2:30 p.m.: Producer inflation (PPI) from the USA (estimates: 2.9 YOY excluding food and fuel prices 2.4% YOY).
Pound's weakness maintained
This morning’s British currency trading value showed that the issue of 'divorce' conditions between London and Brussels are still a main catalyst for movements on the pound. Reports on the economy that should theoretically support the GBP are being ignored.
In November, the Island’s inflation reached 3.1% YOY and exceeded economists' expectations by 0.1 percent. Additionally, it was the highest reading in over 5 years. The increase in prices excluding fuel and food prices reached 2.7% YOY. Although the data was in line with expectations, consensus fluctuated between 2.6% and 2.7%, so it can be said that the publication was within its upper limits. This is already the fourth consecutive month when core inflation is at this level, which at the same time means almost 6-year highs.
According to the ONS (Office for National Statistics), airline ticket prices, entertainment products and services connected with entertaining (including computer games) were responsible for the price increase. It is also worth noting that inflation already exceeded by almost 1 percent to the wage increase (2.2% YOY). And although it is probable that the price increase may slow down slightly at the beginning of next year, the British purchasing power is decreasing on a monthly basis.
Moreover, production inflation was higher than the consensus, especially the one describing inflation factors. In November, they grew at a pace of 7.3% YOY, i.e. by 0.6 percentage points above expectations. However, the raw materials (crude oil), have mainly contributed to a faster price increase. Therefore, this factor can be considered as temporary.
Generally, the data tend to support a less accommodative monetary policy, which should help the pound. However, the market's response was short term. The British currency appreciated immediately after the publication (approx. 0.3%) but later fell below the pre-reading value. Market participants are more likely to be afraid that although some of the macro data would suggest further rate hikes, the tense situation between London and Brussels could hamper this process by taking a negative view of the future economic situation in the Islands.
Yesterday there was a discussion (in the media) on the future relations between the EU and UK. In an interview for Bloomberg, Liam Fox, the UK Secretary of Commerce stated that he would like to make a trade agreement with the Union, which is "as close as possible to what we have today". In turn, the head of EU negotiators Michael Barnier warned that the United Kingdom can count on a free trade agreement similar to that with Canada.

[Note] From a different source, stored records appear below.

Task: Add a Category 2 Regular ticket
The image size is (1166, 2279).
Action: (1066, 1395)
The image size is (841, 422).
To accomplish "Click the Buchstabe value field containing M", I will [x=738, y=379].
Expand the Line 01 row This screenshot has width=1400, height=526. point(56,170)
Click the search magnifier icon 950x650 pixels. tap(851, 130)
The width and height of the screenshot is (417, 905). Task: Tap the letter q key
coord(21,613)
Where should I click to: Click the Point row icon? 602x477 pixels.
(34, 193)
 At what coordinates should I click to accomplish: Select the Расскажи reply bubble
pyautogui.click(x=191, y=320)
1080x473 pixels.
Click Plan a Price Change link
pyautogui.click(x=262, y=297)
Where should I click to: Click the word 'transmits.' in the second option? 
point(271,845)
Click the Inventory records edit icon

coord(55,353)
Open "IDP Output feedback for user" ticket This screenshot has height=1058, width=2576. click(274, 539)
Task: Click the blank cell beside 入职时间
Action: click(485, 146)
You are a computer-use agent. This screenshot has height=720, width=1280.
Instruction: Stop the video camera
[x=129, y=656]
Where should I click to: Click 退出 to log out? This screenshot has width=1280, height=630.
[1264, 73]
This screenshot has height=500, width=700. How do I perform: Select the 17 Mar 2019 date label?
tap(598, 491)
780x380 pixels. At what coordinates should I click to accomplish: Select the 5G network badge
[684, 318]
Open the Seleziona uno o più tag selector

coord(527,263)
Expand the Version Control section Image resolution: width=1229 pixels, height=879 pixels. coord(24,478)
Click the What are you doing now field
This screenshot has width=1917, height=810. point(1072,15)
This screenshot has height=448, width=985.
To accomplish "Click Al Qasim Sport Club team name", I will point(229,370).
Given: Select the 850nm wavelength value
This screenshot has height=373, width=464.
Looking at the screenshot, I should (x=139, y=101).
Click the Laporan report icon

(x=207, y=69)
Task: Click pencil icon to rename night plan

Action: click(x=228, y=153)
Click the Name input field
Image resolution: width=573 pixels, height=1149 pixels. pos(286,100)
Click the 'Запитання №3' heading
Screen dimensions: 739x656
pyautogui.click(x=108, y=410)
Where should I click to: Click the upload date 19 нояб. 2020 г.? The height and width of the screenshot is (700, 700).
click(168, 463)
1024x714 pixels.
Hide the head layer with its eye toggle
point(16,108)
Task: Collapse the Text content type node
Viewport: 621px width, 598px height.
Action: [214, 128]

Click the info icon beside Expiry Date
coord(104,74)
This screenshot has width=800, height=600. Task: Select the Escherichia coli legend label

The Canadian version for the UK will be practically unsatisfactory because it covers services only to a small extent and London is mainly concerned with unrestricted access to the EU services market (especially financial ones). As a result, doubts about the initial agreement announced last week and a lack of a closer approach in the context of future trade relations increase concerns about a "harder Brexit", which prevents the pound from paring earlier losses.
Market is waiting for signals. Stable zloty
The ZEW readings did not introduce many variations. The German investors confidence index has been in the range of 15-20 points for months and also in December the index remained within this narrow fluctuation range (17.4 points). Central bank meetings in the following days are likely to have a greater impact on the global currency market (Wednesday - Federal Reserve; Thursday - Bank of England, ECB, SNB). Until then, it is likely that the movements on the main currencies may be quite small.
In the case of changes in the zloty, the Polish currency, like other foreign currencies, should wait for reports from abroad. For most of the time, the EUR/PLN will be traded between 4.20-4.21 level, which seems to be the current core scenario for the next few hours.
No big surprise should be expected after the core inflation readings from Poland (publication at 2.00 p.m.). It will probably not exceed the level of 1.0% YOY, which should maintain the MPC's relatively dovish attitude to at least the beginning of next year.
This commentary is not a recommendation within the meaning of Regulation of the Minister of Finance of 19 October 2005. It has been prepared for information purposes only and should not serve as a basis for making any investment decisions. Neither the author nor the publisher can be held liable for investment decisions made on the basis of information contained in this commentary. Copying or duplicating this report without acknowledgement of the source is prohibited.
The British currency remained under pressure from discussions regarding Brexit despite higher inflation readings from the UK. The ZEW index didn’t have a major impact on the euro’s valuation. The EUR/PLN in a relatively small fluctuation range. The zloty was probably waiting for statements from central banks.
The most important macro data (CET - Central European Time). Surveys of macro data are based on information from Bloomberg unless noted otherwise.
Pound's weakness maintained
This morning’s British currency trading value showed that the issue of 'divorce' conditions between London and Brussels are still a main catalyst for movements on the pound. Reports on the economy that should theoretically support the GBP are being ignored.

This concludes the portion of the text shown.